PHILADELPHIA – Ford Motor Company is the subject of litigation from a plaintiff who believes a defective automobile she purchased is a cause of action for the supposed violation of both federal and state laws.
Kristen Rose Adkins-Baker of Duncannon filed suit in the Philadelphia County Court of Common Pleas on June 15 versus Ford Motor Company c/o CT Corporation System, of Harrisburg.
Per the litigation, on July 29, 2015, Adkins-Baker bought a brand-new 2014 Ford Focus manufactured and warranted by the defendant, and both purchased and registered in Pennsylvania. The price of the vehicle was in excess of $29,198.88, including registration charges, document fees, sales tax, finance and bank charges, but excluding other collateral charges not specified yet defined by the Lemon Law.

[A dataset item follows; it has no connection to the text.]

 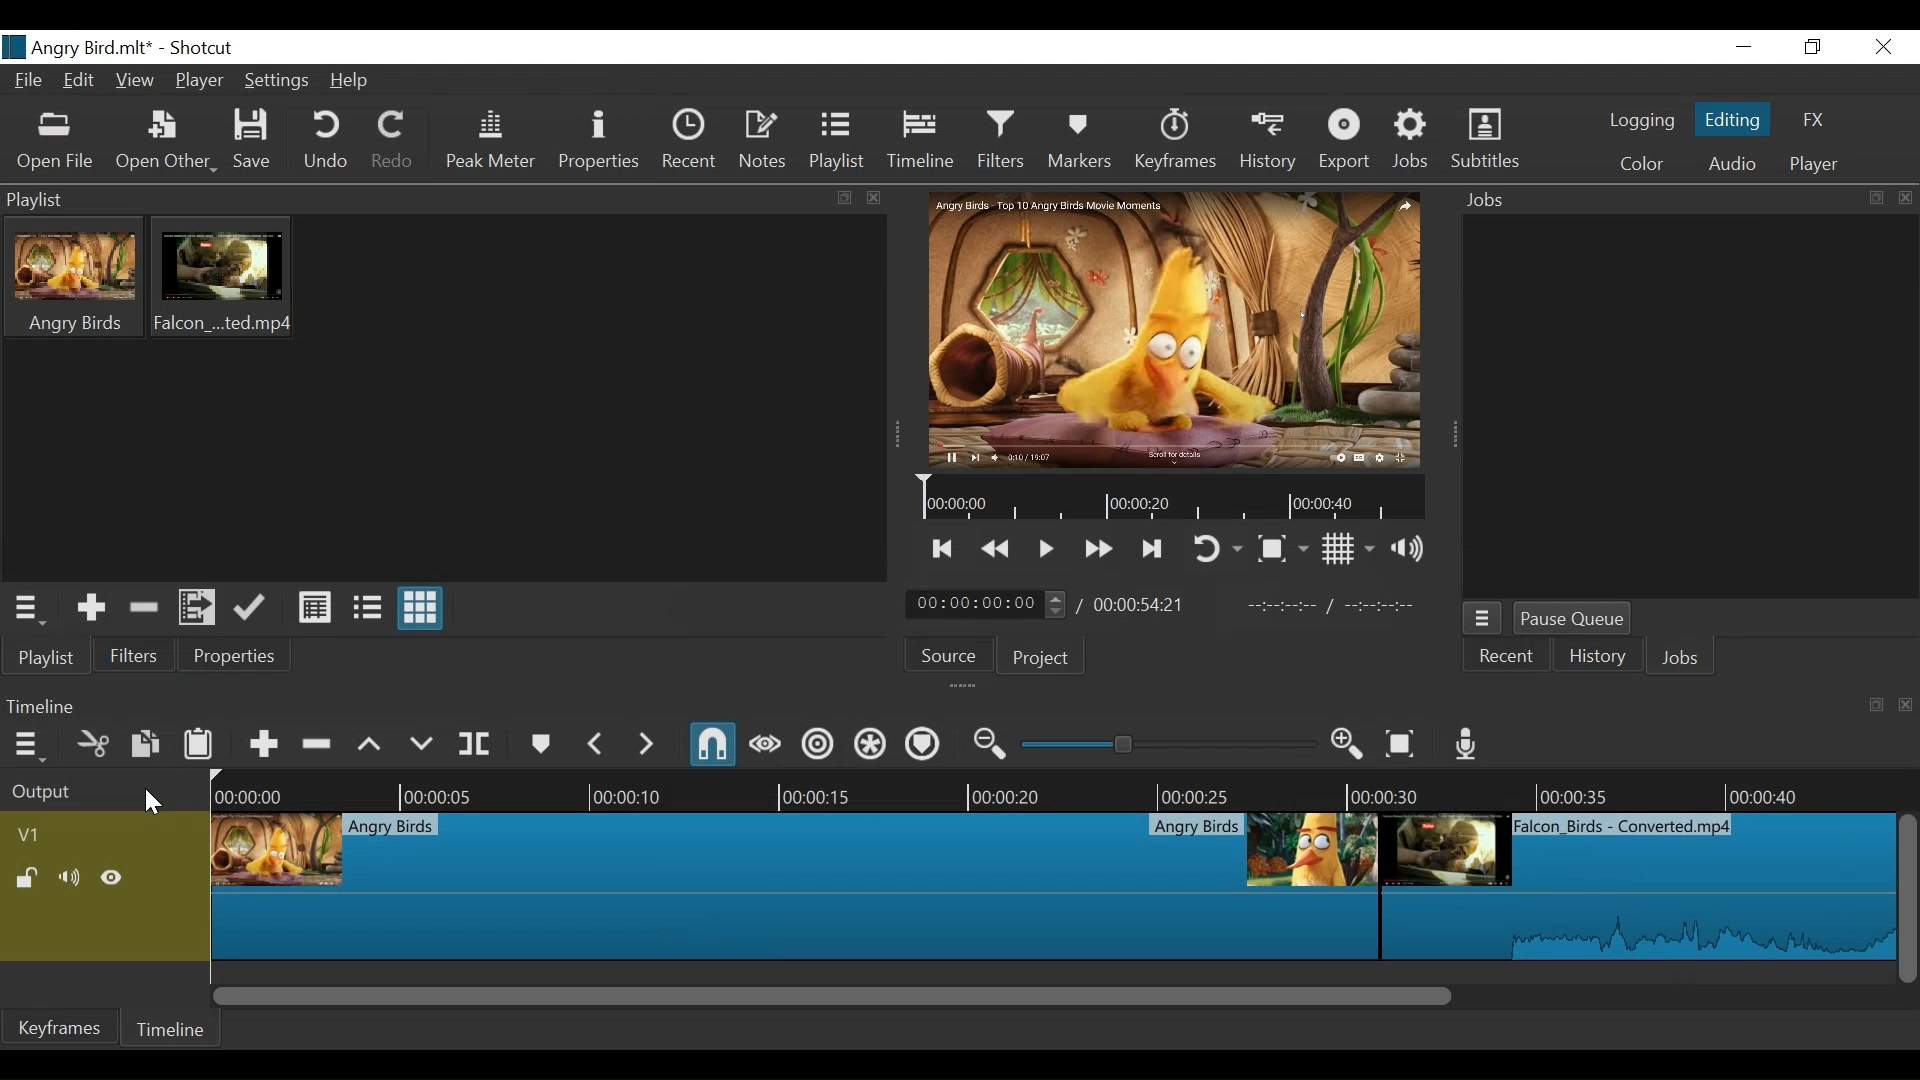 What do you see at coordinates (1099, 547) in the screenshot?
I see `Play forward quickly` at bounding box center [1099, 547].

The parties’ bargain includes an express three-year/36,000-mile warranty and other guarantees, but the plaintiff claims ineffective repair attempts made by the defendant “substantially impaired” the vehicle and rendered it worthless. During the initial warranty period, the plaintiff reported defects and/or non-conformities to the following vehicle components: illumination of the check engine light, a no-start condition and the vehicle hesitates/shudders and fails to shift properly.
For alleged violation of the Magnuson-Moss Warranty Act and Pennsylvania’s Unfair Trade Practices and Consumer Protection Law (UTPCPL), the plaintiff is seeking damages in an amount equal to the purchase price of the subject vehicle, plus all incidental, consequential and treble damages, collateral charges, attorney’s fees and court costs, with a total judgment not in excess of $50,000.
The plaintiffs are represented by Robert A. Rapkin of Kimmel & Silverman, in Ambler.